- **Verilen metin**:
Hawking'in dine saldırması ne kadar etkileyici, Big Bang teorisine vurgu yapmaya kendini mecbur hissediyor. Çünkü inanmayanlar bunu sevmese de, Big Bang, Hıristiyan yaratılış hikâyesiyle son derece uyumlu. Bundan dolayı Big Bang değer kazanmadan önce İncil'deki hikâyeyi desteklediği görülünce birçok bilim adamı onu reddetti. Bazıları Aristotle'nin başlangıcı ve sonu olmayan ''sonsuz evren'' görüşüne yapışmıştı, fakat bu teori ve diğer varyasyonları şimdilerde gözden düştü.

- **Hedef a**: Kayıtlarda "Task: Click the most" ifadesinin geçtiği satırdan başlayarak kayıtların sonuna kadar olan satırları, bu ilk satır da dahil olmak üzere, her satır bir dize olacak şekilde bir JSON listesi olarak verin ve boş satırları atlayın. Resimleri yanıta koymayın.

- **Görev malzemesi**:

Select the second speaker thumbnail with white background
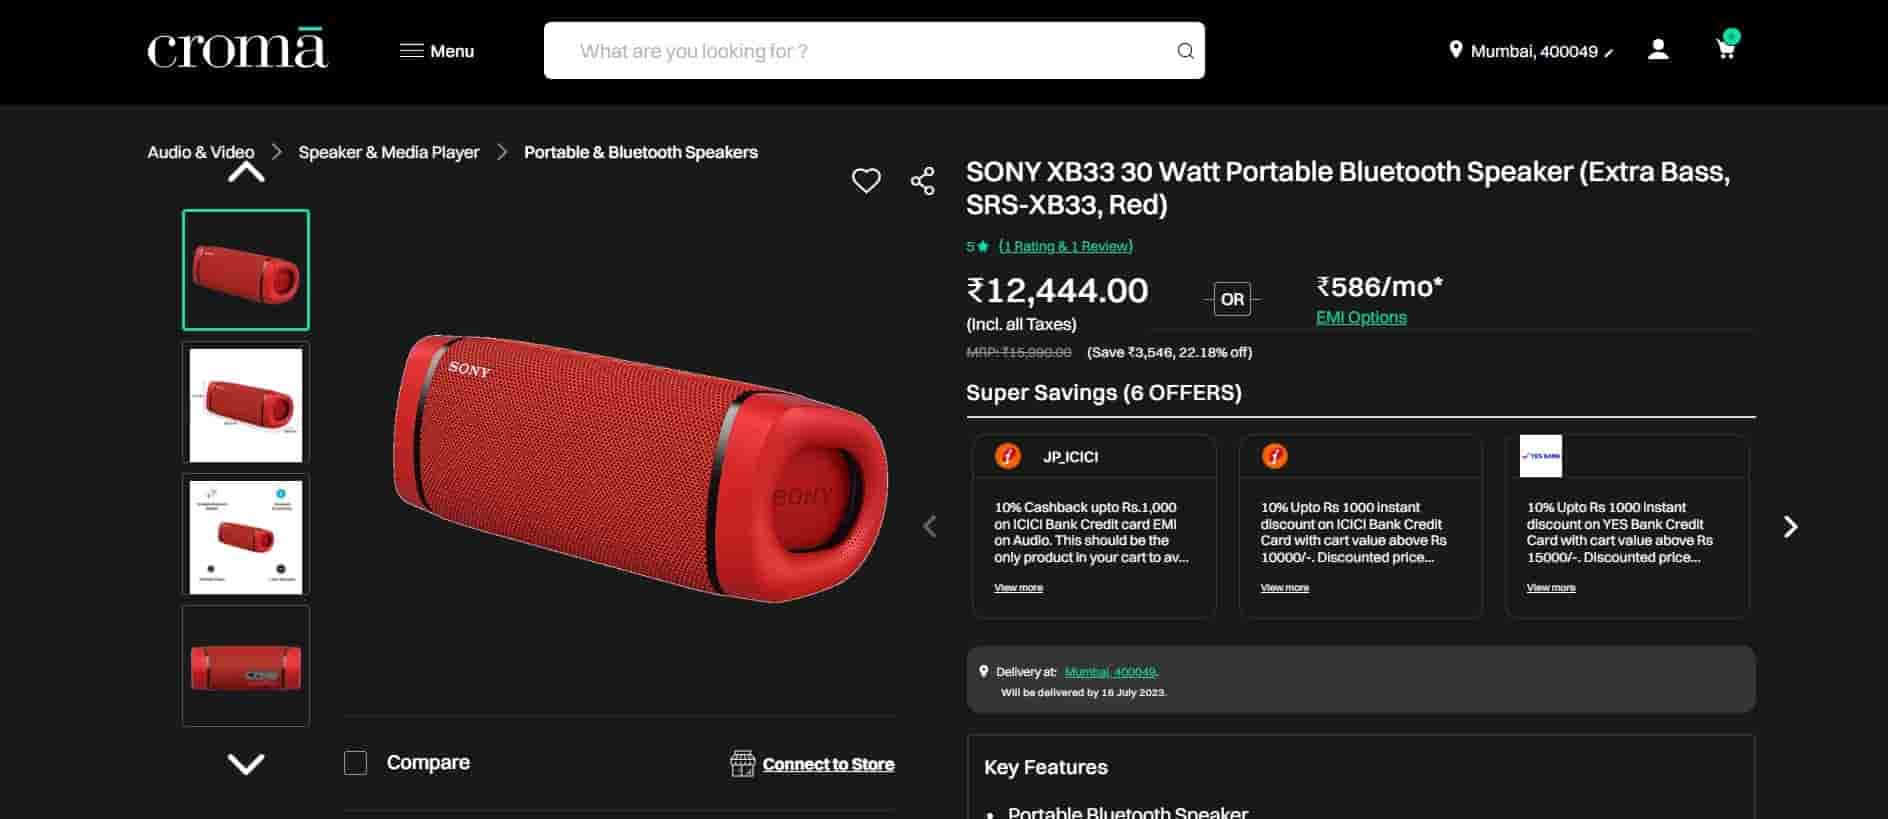The height and width of the screenshot is (819, 1888). click(x=246, y=404)
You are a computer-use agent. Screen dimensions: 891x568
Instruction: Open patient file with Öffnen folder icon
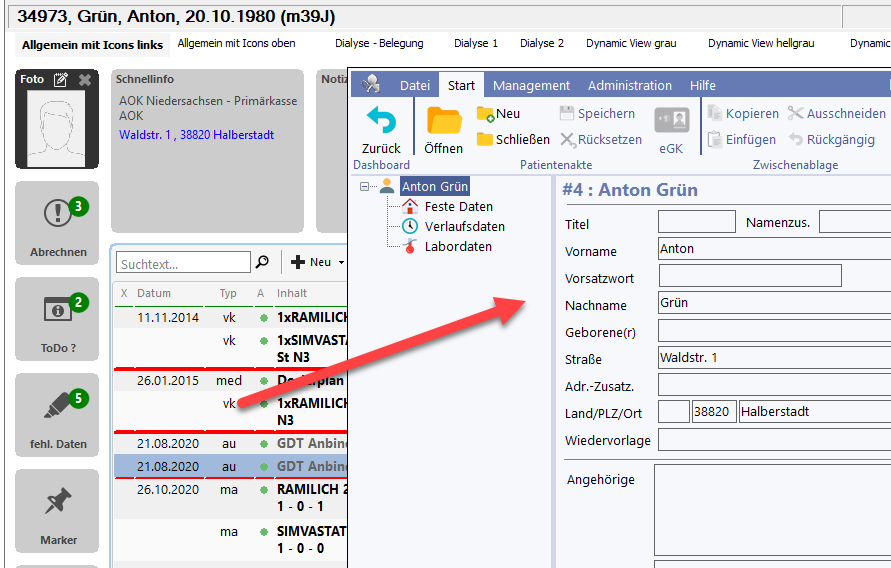[x=443, y=122]
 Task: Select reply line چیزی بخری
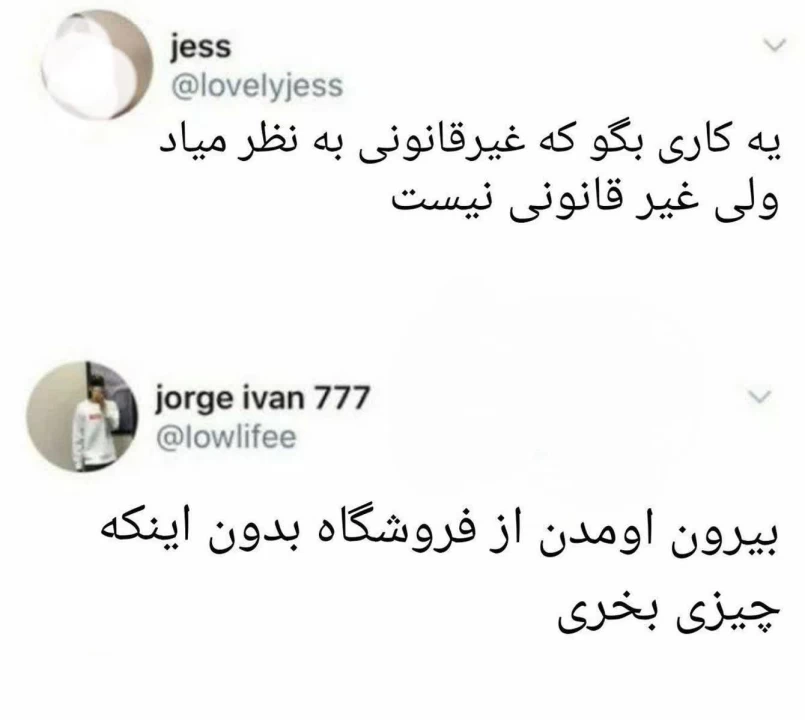(x=669, y=613)
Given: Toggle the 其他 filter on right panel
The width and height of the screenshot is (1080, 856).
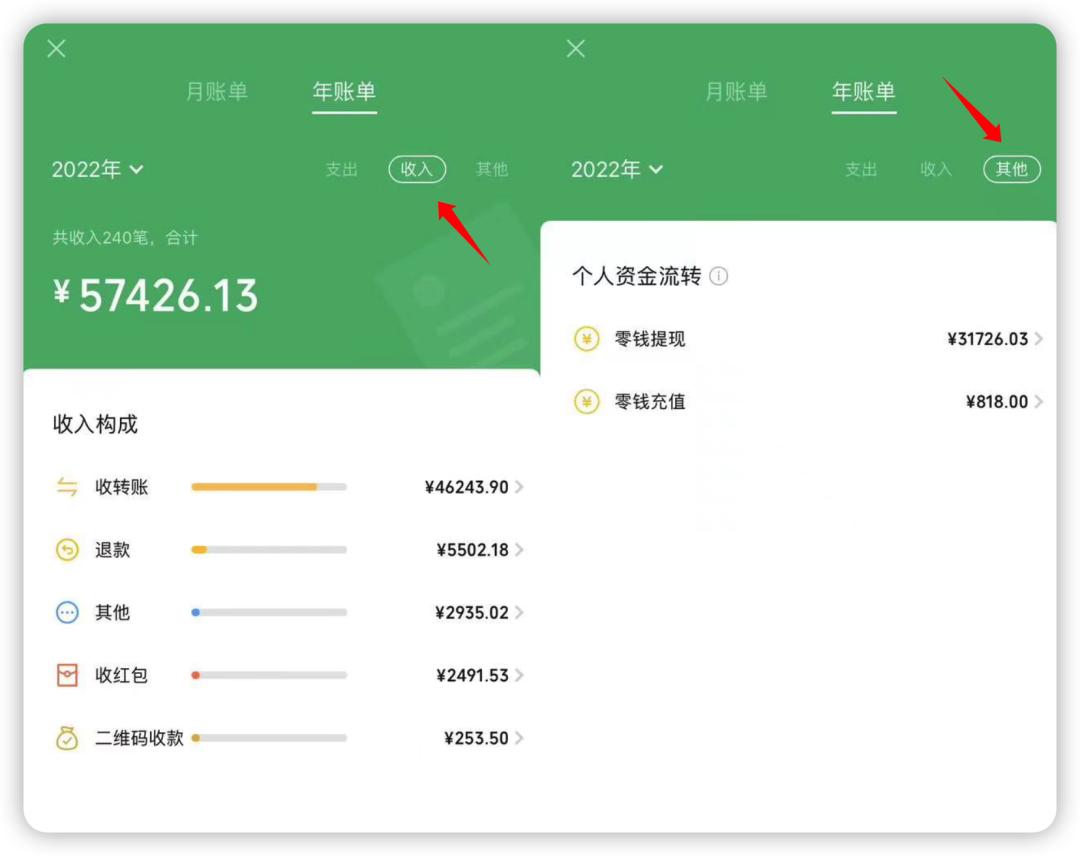Looking at the screenshot, I should coord(1012,169).
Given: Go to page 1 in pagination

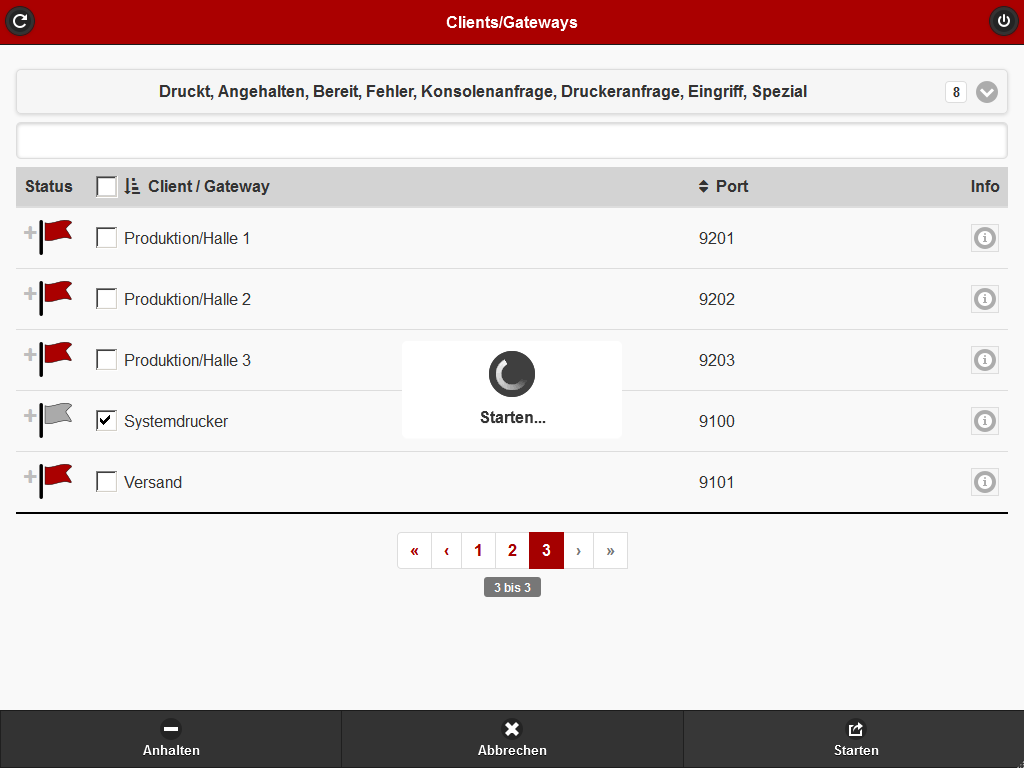Looking at the screenshot, I should pos(478,551).

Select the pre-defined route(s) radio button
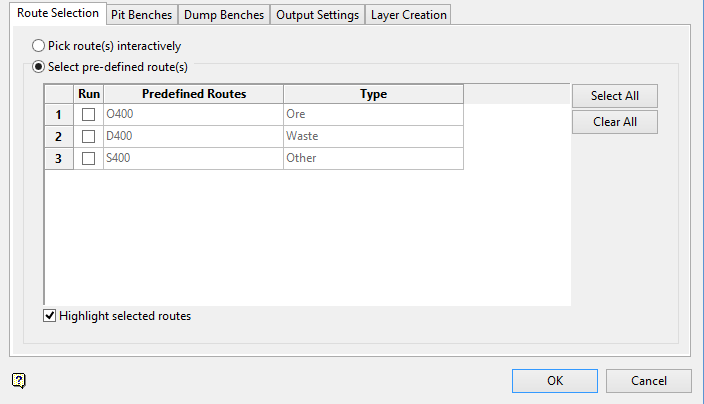39,68
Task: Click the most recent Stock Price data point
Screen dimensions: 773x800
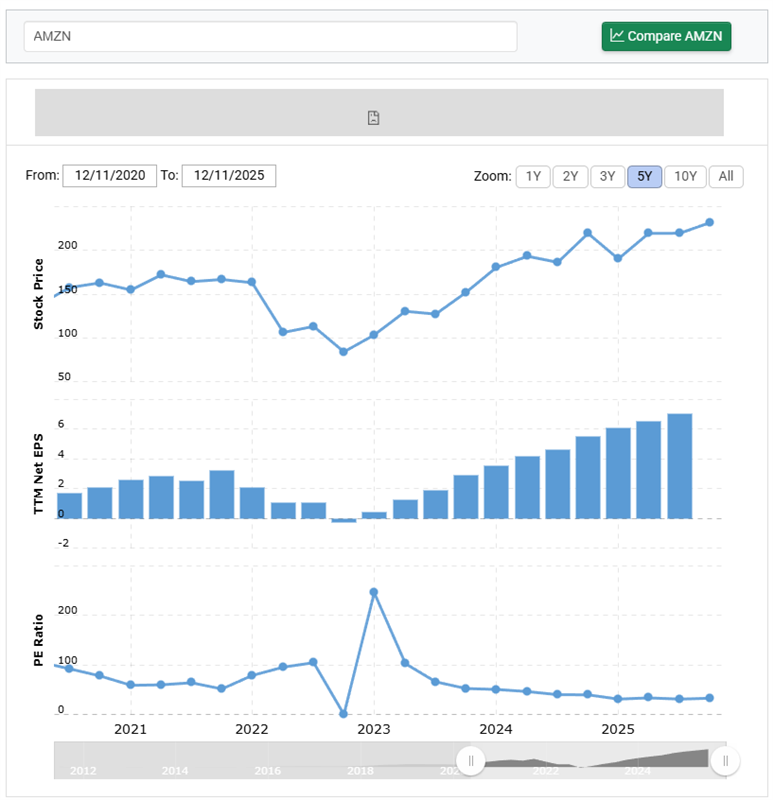Action: tap(710, 222)
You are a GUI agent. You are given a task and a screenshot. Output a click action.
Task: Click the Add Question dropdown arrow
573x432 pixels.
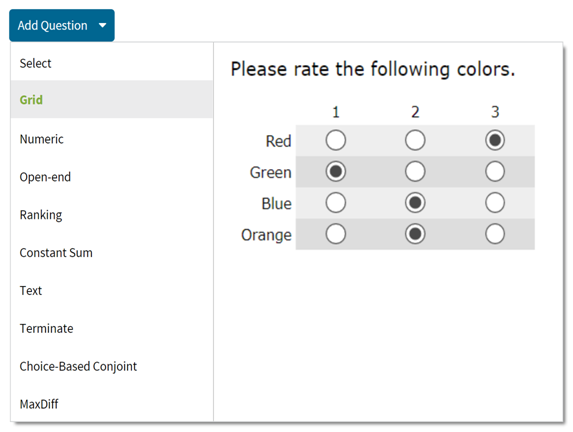pyautogui.click(x=103, y=26)
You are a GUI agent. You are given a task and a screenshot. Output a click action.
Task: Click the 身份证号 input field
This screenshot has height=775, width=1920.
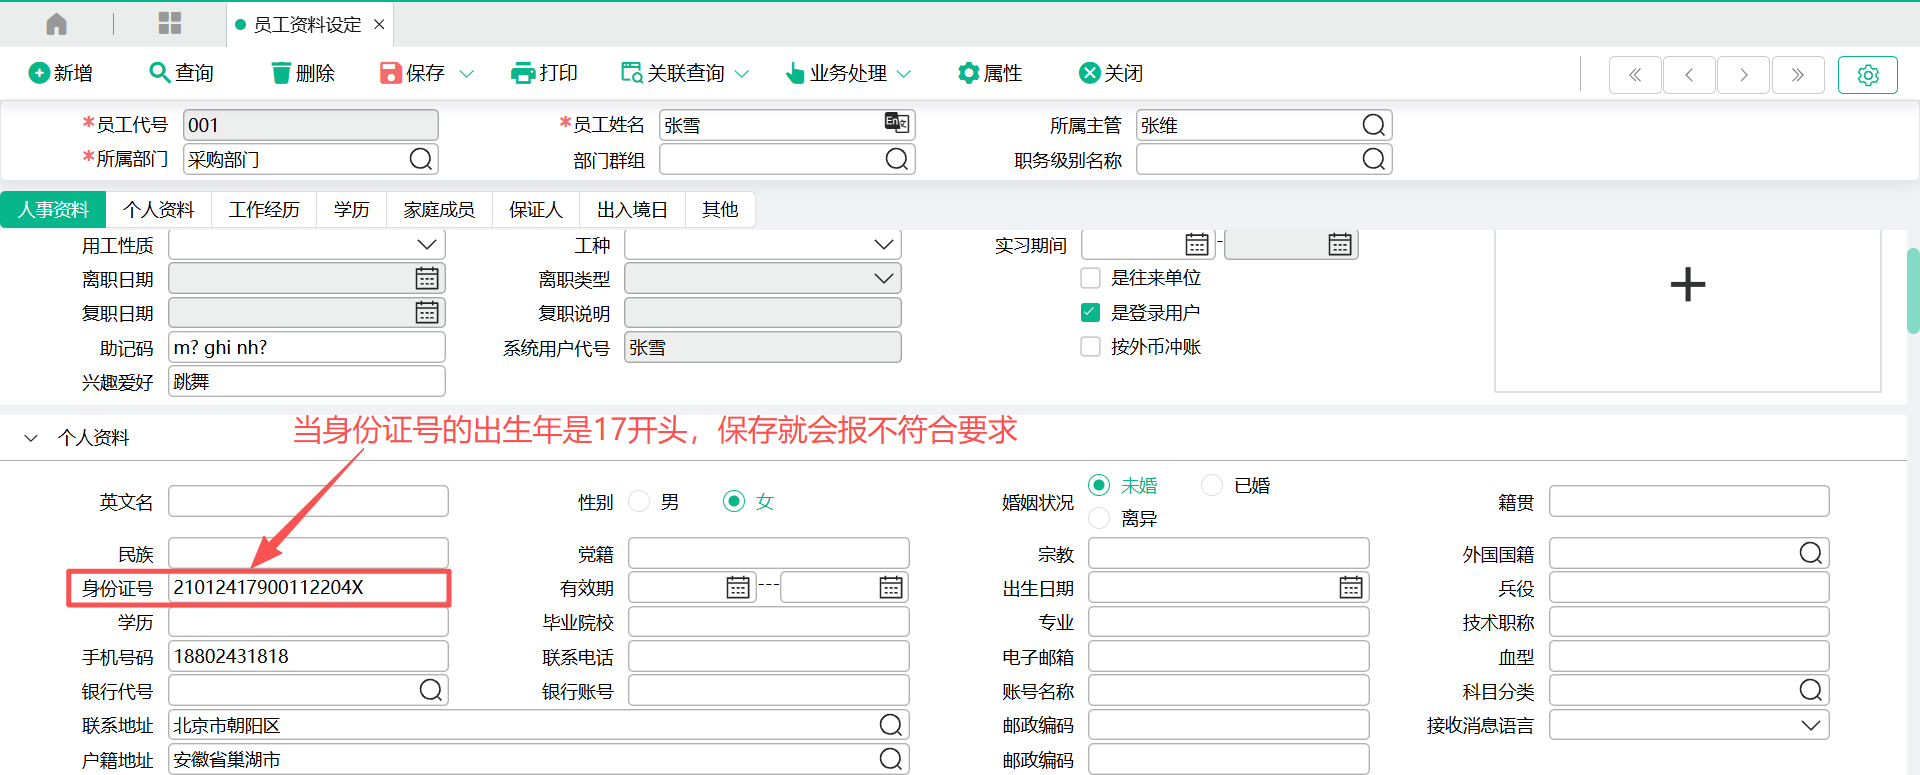point(306,588)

- **Hedef b**: Big Bang teorisi ve din üzerine olan metni kaldığı yerden sürdürün.

- **Yazılı yanıt a**:
[
  "Task: Click the most recent Stock Price data point",
  "Screen dimensions: 773x800",
  "Action: tap(710, 222)",
  "You are a GUI agent. You are given a task and a screenshot. Output a click action.",
  "Task: Click the Add Question dropdown arrow",
  "573x432 pixels.",
  "pyautogui.click(x=103, y=26)",
  "You are a GUI agent. You are given a task and a screenshot. Output a click action.",
  "Task: Click the 身份证号 input field",
  "This screenshot has height=775, width=1920.",
  "point(306,588)"
]

- **Yazılı yanıt b**:
Hawking aynı zamanda evrende potansiyel başka hayat formlarının da olduğunu düşünüyor. Bu da bizim, Allah'ın yarattığı gezegende tek olarak yaşadığımız geleneksel inança ters düşüyor. Başka yaşam formları olduğuna dair hiçbir kanıt yok, Hawking bize henüz bir tane gösteremedi. Ateistlerin genellikle dünya dışı varlıkların olduğunu iddia etmeleri beni hep eğlendirmiştir. Yine de orada akıllı ve engin bir varlığın olma ihtimalini ifşa etmekte hevesliler: Allah.

Hawking'in yeni yaylım ateşi, kanıta dayalı inançları sarsamaz.